## TO DO
Wherever a line of the records contains "label", copy that line.

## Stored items
----

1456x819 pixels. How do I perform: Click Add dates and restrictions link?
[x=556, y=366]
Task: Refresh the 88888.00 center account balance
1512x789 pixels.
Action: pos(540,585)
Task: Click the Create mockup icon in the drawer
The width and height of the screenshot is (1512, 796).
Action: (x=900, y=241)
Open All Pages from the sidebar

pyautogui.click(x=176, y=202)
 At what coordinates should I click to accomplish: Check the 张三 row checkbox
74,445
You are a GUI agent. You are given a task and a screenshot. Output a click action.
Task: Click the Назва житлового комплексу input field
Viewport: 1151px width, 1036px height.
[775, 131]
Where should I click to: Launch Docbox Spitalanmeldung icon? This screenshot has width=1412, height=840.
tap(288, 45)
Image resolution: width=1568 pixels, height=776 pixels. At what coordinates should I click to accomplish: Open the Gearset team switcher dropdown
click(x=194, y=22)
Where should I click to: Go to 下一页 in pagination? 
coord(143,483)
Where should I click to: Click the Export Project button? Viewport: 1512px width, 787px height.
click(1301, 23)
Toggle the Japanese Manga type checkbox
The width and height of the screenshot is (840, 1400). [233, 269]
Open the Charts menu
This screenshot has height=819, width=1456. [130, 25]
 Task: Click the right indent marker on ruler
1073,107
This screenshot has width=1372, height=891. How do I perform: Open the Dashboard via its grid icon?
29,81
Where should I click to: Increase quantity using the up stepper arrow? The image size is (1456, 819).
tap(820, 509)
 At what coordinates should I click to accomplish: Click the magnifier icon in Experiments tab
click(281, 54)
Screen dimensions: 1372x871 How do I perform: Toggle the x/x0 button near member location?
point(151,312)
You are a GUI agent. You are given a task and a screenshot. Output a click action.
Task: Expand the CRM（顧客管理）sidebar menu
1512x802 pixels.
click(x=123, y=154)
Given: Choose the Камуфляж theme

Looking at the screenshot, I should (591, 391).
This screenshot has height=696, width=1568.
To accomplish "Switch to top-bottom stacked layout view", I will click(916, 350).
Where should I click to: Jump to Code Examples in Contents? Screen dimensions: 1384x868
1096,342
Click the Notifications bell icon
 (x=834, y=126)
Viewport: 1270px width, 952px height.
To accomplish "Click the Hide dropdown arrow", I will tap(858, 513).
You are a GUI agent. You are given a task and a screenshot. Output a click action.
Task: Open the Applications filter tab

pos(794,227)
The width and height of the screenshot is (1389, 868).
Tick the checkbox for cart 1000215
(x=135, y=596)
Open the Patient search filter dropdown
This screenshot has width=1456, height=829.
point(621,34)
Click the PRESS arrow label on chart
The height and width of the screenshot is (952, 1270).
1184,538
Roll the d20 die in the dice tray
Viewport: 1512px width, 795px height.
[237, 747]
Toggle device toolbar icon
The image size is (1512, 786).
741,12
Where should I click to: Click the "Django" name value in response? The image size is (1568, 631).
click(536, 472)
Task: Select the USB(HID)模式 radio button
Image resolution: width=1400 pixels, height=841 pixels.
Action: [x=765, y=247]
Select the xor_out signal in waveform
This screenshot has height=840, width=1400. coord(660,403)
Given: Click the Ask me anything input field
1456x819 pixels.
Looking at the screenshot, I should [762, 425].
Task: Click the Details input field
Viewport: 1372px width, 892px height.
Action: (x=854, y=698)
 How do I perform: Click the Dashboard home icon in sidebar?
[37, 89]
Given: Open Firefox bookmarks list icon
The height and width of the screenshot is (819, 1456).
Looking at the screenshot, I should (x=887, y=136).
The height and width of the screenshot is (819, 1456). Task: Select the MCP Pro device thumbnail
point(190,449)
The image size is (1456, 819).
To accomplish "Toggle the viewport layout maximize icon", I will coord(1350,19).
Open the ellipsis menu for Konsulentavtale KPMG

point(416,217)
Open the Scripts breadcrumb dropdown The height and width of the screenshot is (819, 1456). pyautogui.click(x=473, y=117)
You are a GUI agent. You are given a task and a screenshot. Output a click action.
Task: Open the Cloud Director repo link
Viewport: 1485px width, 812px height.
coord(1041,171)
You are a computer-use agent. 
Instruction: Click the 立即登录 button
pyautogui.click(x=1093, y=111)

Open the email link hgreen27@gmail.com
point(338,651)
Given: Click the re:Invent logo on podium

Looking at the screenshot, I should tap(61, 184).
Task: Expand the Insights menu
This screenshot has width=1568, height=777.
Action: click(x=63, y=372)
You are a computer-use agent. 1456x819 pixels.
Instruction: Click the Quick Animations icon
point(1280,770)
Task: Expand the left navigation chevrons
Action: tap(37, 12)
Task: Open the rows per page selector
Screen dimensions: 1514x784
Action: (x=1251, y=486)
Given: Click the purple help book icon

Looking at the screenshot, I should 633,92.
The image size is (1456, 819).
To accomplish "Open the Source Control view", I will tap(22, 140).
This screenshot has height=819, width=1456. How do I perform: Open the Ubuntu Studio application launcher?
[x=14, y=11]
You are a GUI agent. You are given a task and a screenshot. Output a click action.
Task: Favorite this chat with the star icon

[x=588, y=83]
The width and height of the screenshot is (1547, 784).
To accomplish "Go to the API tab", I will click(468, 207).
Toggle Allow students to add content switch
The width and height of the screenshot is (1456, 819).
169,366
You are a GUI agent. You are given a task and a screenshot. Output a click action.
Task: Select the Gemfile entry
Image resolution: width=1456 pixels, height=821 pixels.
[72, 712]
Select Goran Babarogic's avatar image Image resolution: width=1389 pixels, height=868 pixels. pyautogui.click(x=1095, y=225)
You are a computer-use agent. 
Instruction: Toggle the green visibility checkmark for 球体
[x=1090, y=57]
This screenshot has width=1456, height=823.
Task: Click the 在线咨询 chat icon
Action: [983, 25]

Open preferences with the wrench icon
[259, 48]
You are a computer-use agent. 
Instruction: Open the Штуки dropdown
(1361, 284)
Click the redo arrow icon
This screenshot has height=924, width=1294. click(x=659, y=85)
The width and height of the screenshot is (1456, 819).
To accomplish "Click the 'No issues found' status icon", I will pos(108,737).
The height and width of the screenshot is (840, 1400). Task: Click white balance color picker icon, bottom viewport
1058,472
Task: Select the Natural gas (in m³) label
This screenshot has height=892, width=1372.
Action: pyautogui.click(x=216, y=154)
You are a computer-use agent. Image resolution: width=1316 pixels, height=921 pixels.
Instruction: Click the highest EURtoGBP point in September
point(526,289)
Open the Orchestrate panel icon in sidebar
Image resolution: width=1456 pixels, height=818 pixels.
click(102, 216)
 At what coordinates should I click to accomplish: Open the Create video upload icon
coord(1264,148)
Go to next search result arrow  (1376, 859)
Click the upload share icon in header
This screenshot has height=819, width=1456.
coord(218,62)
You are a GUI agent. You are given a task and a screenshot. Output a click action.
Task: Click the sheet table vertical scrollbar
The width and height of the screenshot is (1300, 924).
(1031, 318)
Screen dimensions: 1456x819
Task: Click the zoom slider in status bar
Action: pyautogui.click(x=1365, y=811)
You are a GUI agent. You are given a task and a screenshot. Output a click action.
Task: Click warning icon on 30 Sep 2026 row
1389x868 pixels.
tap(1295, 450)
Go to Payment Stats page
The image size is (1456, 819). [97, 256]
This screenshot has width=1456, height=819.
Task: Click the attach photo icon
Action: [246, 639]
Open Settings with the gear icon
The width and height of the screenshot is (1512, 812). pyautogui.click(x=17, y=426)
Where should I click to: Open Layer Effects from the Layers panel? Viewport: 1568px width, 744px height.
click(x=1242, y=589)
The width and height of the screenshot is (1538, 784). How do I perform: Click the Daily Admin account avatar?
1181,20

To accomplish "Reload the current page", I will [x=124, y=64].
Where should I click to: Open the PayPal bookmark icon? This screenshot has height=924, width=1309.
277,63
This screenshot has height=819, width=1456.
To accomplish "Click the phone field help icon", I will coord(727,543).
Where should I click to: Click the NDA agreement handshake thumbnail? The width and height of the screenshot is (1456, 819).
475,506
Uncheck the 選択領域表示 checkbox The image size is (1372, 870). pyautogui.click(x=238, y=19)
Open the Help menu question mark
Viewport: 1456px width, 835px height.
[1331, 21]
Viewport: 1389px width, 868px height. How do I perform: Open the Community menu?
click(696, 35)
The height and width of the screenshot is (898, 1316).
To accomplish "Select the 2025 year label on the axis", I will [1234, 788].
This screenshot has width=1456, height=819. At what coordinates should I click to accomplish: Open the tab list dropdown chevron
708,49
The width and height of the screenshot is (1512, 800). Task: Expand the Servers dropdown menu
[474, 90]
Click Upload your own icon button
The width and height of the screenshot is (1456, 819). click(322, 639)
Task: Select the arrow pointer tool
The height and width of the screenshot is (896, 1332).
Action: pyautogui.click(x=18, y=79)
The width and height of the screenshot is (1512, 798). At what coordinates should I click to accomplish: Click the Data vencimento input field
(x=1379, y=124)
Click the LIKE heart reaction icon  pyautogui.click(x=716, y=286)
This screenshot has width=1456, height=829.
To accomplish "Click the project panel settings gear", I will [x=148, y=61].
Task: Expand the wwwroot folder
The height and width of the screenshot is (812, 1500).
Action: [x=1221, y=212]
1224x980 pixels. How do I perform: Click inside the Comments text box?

----

## WRITTEN SOLUTION
Click the PRESS arrow label on chart
Task: Select the Natural gas (in m³) label
To accomplish "Select the 2025 year label on the axis", I will [1234, 788].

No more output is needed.